Selecting the brand strategy framework: Depending on a company’s products, brand
managers can choose between three basic frameworks:

  • Conglomerate brand strategy – the company’s brands stand on their own, e.g. Procter &
    Gamble with independent brands like Crest and Tide
  • Corporate brand strategy – a more dependent relationship between the company and its brands, e.g. brand IBM and its various divisions like IBM's MQ series, DB2, and Z-Series.
  • Master brand strategy – very close relationship as every brand name includes the corporate brand name, e.g. Intel Pentium, & Intel Centrino.

Developing specific and achievable goals: Different objectives demand different
strategic approaches. It is therefore recommended to distinguish between specific branding goals, for example:

  • Awareness – effective online and offline advertising and public relations are required to distinguish a company’s brand from the crowd
  • Message association – to get customers to associate a company’s message with its products, marketers have to guarantee high frequencies of simple, uncluttered ad units or sponsorships of content tied to a brand's message

Leveraging the features of the Internet: Branding in cyberspace offers advertisers
unique opportunities allowing them to strengthen brand affinity. However, the diverse
Web programs and tools have to be fully understood and used in consistency with the
company’s branding strategy to guarantee a successful branding result. The following features are most important for online branding success:

  • Search engines
  • Permission email
  • Personalization
  • Word of mouth
  • Affiliate networks

Monitoring the brand’s performance: With brands showing a dynamic nature, their online performance needs to be monitored and measured on a regularly basis. This process reveals whether a brand remains of relevance for the customer and informs marketers in time if steps have to be taken to improve the brand’s performance. The monitoring part of the branding process should not be neglected since it is important to track progress, so you can justify efforts and expenses for future branding actions.

Caring for your customer: A key component of any brand experience is the quality of customer service and support. A sound understanding of the company’s customers is a critical prerequisite in achieving such service excellence.
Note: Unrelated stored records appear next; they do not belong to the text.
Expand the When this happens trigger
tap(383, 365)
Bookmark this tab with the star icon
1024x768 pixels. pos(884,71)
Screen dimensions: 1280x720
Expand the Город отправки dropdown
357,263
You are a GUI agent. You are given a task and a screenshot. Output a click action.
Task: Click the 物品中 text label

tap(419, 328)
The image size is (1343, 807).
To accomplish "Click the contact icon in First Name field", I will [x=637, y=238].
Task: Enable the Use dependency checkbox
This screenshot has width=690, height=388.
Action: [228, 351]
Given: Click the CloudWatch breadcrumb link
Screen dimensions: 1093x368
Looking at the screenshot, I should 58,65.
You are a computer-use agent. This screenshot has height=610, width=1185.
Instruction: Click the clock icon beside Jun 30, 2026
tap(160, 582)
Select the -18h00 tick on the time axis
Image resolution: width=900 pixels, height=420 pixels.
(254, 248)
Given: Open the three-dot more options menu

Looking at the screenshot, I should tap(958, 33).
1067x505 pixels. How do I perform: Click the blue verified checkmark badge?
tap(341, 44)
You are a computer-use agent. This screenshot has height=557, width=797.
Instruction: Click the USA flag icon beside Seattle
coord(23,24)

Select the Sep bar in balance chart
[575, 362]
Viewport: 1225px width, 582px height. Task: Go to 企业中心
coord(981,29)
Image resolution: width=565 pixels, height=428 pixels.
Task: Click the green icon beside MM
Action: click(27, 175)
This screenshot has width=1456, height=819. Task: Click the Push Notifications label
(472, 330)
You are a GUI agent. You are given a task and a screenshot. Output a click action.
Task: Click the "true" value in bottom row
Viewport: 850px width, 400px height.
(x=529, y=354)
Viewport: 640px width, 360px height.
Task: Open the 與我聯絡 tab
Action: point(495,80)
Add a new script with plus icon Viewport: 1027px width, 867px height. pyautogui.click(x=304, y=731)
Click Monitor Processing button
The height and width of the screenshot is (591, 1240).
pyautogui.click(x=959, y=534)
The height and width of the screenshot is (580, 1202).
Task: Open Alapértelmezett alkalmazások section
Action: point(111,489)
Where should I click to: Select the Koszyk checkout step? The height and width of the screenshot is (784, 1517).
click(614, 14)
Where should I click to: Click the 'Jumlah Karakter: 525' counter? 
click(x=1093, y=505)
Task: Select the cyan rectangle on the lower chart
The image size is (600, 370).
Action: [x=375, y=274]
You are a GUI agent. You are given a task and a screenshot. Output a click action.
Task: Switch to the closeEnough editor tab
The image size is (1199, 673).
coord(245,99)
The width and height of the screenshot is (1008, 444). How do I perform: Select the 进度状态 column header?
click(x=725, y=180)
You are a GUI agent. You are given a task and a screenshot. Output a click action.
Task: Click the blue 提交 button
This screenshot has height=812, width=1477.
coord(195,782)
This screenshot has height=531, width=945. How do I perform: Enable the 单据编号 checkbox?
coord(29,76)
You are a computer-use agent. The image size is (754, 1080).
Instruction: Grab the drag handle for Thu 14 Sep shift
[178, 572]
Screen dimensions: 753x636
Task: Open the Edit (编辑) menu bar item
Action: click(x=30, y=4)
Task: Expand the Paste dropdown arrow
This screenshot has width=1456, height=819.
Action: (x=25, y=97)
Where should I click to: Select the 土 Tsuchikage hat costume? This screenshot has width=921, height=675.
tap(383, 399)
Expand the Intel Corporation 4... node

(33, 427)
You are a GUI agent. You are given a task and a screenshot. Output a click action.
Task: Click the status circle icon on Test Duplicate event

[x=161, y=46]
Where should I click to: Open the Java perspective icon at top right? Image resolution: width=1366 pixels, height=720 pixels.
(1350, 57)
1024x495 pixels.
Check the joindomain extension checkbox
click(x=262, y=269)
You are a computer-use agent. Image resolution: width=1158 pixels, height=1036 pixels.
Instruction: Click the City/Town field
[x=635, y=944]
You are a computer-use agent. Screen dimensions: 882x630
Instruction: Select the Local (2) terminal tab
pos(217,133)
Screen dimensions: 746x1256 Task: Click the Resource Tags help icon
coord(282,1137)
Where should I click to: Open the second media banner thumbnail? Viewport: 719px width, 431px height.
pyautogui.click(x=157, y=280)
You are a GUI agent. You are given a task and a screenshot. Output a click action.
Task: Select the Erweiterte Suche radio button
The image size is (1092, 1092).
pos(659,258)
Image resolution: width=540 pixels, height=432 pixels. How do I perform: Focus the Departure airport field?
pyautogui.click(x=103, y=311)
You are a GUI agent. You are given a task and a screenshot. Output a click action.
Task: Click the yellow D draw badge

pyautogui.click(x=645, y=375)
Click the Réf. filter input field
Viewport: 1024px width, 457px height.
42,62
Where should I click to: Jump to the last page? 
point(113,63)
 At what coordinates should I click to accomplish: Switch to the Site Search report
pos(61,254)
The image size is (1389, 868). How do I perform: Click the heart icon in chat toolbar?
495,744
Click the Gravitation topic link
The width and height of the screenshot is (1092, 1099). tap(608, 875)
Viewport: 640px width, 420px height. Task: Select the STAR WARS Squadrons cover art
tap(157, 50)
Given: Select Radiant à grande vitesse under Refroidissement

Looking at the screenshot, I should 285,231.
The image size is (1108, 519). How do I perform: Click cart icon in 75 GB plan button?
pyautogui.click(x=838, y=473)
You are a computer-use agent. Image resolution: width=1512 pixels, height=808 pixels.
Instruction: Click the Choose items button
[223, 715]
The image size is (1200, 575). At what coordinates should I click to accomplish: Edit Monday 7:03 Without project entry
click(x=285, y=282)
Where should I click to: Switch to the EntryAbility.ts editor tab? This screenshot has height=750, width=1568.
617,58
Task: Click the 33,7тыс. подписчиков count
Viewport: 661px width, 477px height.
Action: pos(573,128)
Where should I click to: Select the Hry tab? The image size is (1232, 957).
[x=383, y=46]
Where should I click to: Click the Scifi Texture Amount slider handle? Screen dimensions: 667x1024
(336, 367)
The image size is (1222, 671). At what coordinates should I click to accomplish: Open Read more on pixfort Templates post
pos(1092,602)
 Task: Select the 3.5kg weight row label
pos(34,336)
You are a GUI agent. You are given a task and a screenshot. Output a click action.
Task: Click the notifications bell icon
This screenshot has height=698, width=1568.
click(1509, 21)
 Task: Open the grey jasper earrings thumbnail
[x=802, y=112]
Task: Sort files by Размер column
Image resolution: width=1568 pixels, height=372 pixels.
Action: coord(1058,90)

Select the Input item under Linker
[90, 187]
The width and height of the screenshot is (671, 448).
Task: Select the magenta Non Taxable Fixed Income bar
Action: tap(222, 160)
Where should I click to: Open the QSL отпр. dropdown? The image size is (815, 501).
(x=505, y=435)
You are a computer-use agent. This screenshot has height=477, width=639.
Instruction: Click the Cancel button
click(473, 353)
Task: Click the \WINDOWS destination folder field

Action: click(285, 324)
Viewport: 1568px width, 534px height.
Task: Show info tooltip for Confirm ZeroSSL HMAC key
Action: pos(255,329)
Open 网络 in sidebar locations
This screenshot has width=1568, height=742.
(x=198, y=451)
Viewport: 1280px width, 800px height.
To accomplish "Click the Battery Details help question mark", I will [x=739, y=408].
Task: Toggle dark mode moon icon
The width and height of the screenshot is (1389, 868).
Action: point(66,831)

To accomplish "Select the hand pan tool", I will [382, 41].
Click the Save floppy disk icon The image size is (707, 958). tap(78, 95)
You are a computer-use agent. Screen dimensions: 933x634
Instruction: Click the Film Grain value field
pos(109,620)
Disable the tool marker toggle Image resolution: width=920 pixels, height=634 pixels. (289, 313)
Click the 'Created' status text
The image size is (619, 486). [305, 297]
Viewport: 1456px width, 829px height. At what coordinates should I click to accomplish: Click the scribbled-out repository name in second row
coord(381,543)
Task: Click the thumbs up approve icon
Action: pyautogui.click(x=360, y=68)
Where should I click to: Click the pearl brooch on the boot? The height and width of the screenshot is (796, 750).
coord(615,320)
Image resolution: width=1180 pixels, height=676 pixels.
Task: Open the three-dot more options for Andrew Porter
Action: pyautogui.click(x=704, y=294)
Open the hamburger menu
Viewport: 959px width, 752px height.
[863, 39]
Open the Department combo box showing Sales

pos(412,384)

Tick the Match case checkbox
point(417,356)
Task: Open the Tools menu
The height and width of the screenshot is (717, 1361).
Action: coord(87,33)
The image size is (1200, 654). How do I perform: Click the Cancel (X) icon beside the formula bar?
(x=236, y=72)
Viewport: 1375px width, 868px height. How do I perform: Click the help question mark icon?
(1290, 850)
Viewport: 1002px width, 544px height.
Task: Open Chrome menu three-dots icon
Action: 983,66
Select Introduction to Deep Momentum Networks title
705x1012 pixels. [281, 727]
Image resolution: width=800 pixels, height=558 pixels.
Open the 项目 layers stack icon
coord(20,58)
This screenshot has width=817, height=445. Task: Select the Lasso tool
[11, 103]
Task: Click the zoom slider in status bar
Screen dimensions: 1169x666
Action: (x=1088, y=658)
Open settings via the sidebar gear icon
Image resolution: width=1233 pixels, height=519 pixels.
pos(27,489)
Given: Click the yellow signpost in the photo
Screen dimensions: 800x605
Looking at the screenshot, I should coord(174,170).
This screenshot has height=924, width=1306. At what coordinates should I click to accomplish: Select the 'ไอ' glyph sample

It becomes a necessity to increase the frequency of communication with online users by
establishing dialogue systems like focus groups and quantitative studies. In addition, the online experience should be easy and logical in order to delight users and encourage repeat site visits. Therefore, good website usability is a key to satisfy online customers. Comparing established brands with pure players, furthermore found that the online experience is of higher importance for a mature brand. Consumers expect according experiences – often making no distinction between the brand in cyberspace and in the real world.

Though confronted by a rapid changing technology, marketers can face the challenges of the online world by pursuing the above key branding principles. Branding on the Web, they will gain a deeper understanding of the diverse unique opportunities of this modern media channel. Online advocates, for example, suggest specific solutions that will help companies to further distinguish them from their competitors.


In recent years, many companies failed to use the Web as a new and different media channel, often resulting in their online extinction. Should the Internet be blamed for these catastrophes?
The possible reasons for online failures are usually: ‘neglect of basic marketing rules’, ‘internal organizational structure’, and ‘disconnect between consumer behavior and branding investment’ – demonstrating that the negative consequences were not caused by the Internet, but rather by some marketers’ inappropriate behavior. To successfully use the Internet for their branding purposes, key principles must be followed and that should prevent failures on the Web and ultimately lead to online marketing success.